PALERMO. Boom di iscrizioni in Sicilia negli istituti
professionali per i servizi alberghieri e della
ristorazione. Sono circa quindicimila i giovani
che hanno deciso di giocare questa carta per
il loro futuro. Solo a Palermo sono seimila gli
studenti che frequentano i tre istituti cittadini.
Una scelta che si dimostra vincente grazie agli
sbocchi occupazionali in costante aumento per
l’apertura di alberghi e ristoranti nell’Isola e in
ogni parte del mondo. Il turismo, insomma, «tira
» e garantisce lavoro. «La maggior parte degli
studenti degli istituti alberghieri – conferma
Guido Di Stefano, direttore generale dell’Ufficio
scolastico regionale – comincia a lavorare subito
dopo avere conseguito il diploma. Alcuni restano
in Sicilia, altri si trasferiscono al Nord oppure
all’estero, migliorando notevolmente la
loro preparazione professionale acquisita frequentando
gli istituti siciliani».
Del boom di iscrizioni si è parlato all’Ipssar
«Francesco Paolo Cascino» di Palermo nel corso
dell’incontro su «Istruzione e alimentazione»
promosso, in occasione della Giornata della cultura
2007, con la delegazione Palermo-Mondello
dell’Accademia italiana della cucina.
Ad introdurre il dibattito è stato il preside
dello stesso Ipssar, Antonino Bonacasa, il quale
ha sottolineato il valore di quanto si apprende
negli istituti professionali – anche dal punto di
vista della storia della gastronomia – per affrontare
con successo il mondo del lavoro. Tema
ripreso dal direttore generale Di Stefano che ha
però rilevato come «non sempre i risultati siano
così positivi. È vero che attualmente le iscrizioni
agli istituti alberghieri sono in trend positivo,
ma il numero non fa la forza. Troppe iscrizioni,
infatti, compromettono l’insegnamento. Negli
istituti alberghieri la parte pratica è importantissima
e ha bisogno di tempo per essere insegnata
ed appresa.
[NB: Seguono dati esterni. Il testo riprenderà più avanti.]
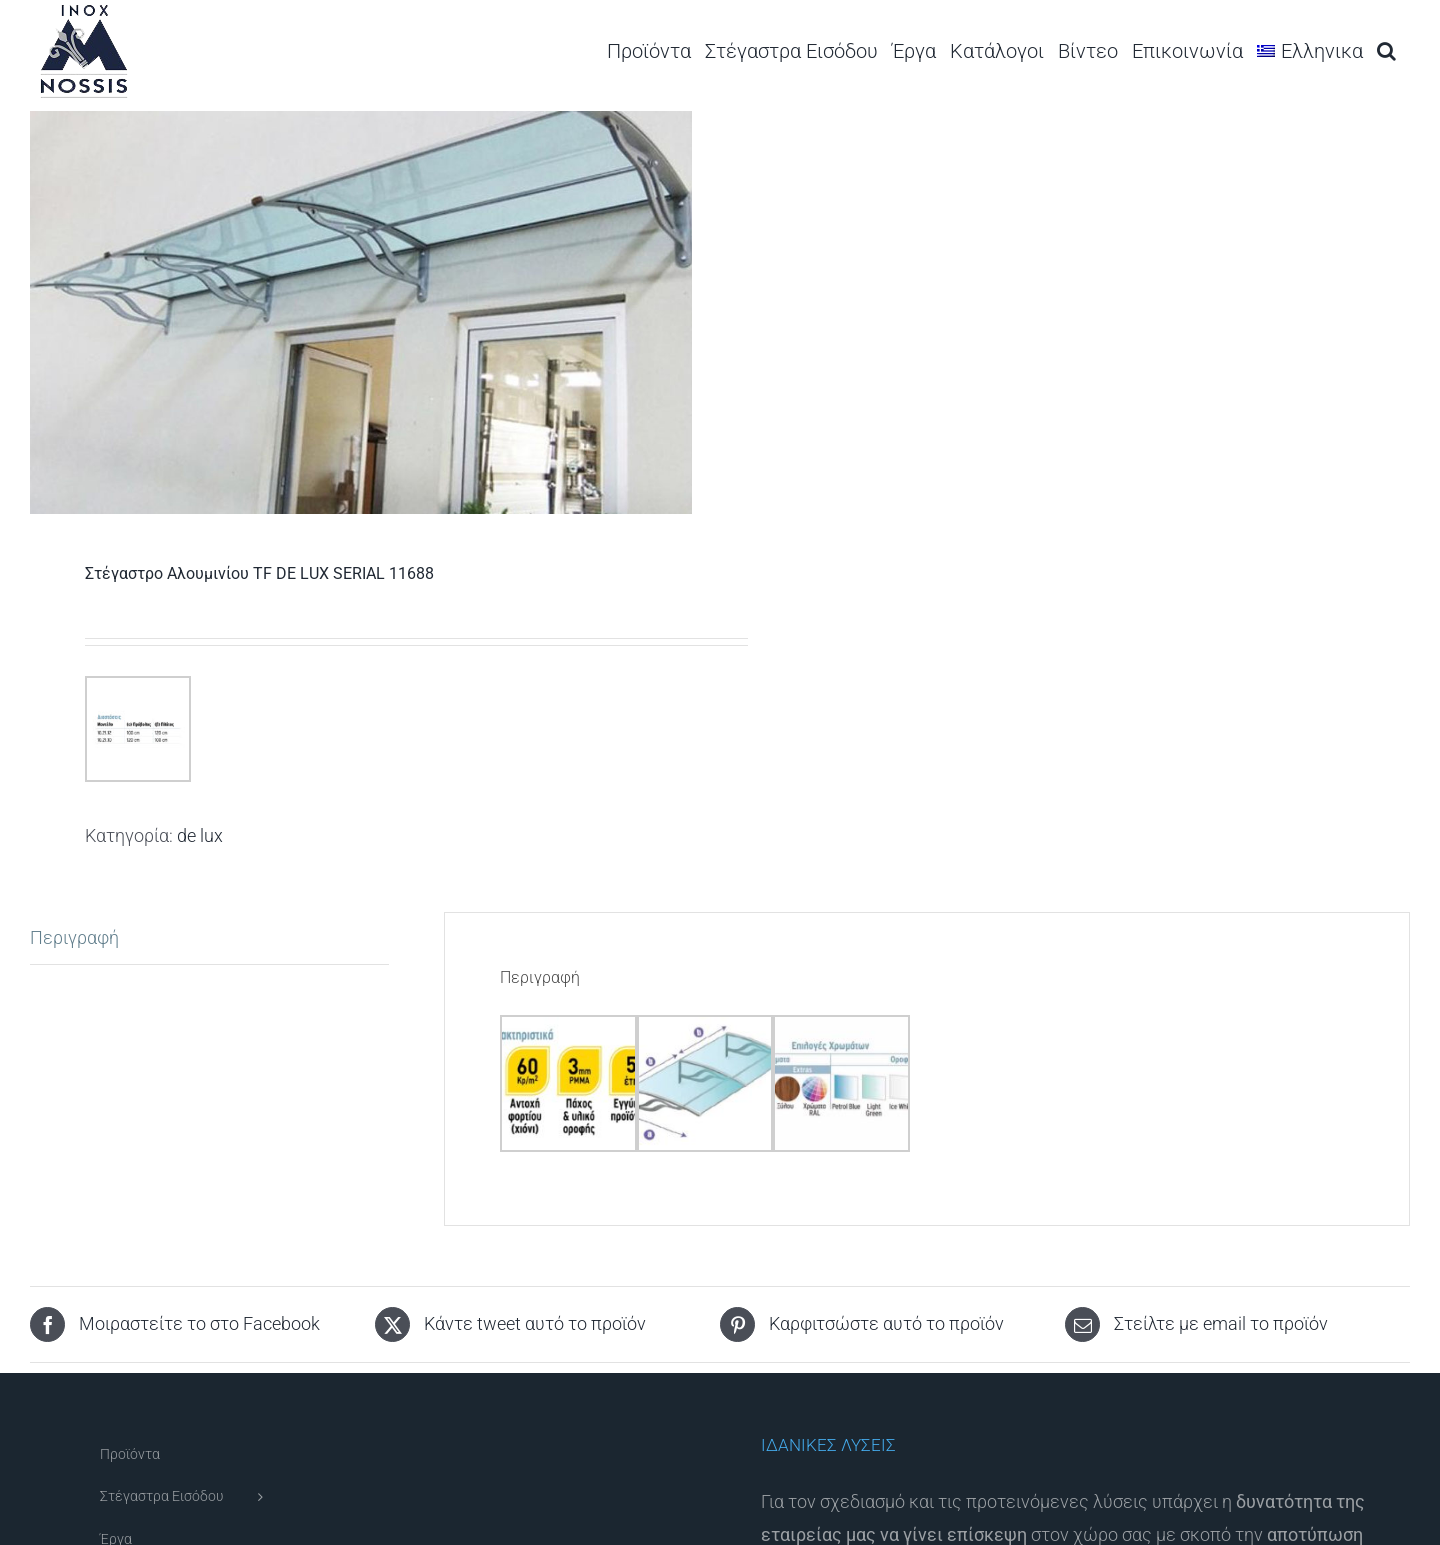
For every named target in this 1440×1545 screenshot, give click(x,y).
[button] (1386, 50)
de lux (200, 835)
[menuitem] (1310, 50)
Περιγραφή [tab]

Non bastano i diplomi per valutare
la qualità degli studenti. In Sicilia, alla richiesta
di apertura di nuovi istituti alberghieri – ha
aggiunto – non corrispondono, da parte degli
enti locali, gli investimenti conseguenti per garantirne
la qualità. E senza qualità i diplomi sono
carta straccia. Non è vero che l’alberghiero sia
uno studio facile. Non basta sapere cucinare o ricevere
gli ospiti, ma bisogna sapere parlare l’italiano
e conoscere le lingue straniere. Non esistono
materie di serie A e di serie B, ma materie fatte
bene oppure male. Le nostre capacità sono il
risultato del nostro lavoro da studenti».
Sulla stessa lunghezza d’onda Antonio Ravidà,
delegato di Palermo-Mondello dell’Accademia
italiana della cucina, che ha chiuso l’incontro.
«Gli istituti alberghieri – ha detto – tendono
a garantire la valorizzazione delle tradizioni
gastronomiche e offrono prospettive di lavoro
concrete. Tuttavia, come siciliano, insisto nell’affermare
che bisogna puntare sulla cucina
del territorio anche perché attraverso il cibo si
può raccontare la storia di un popolo».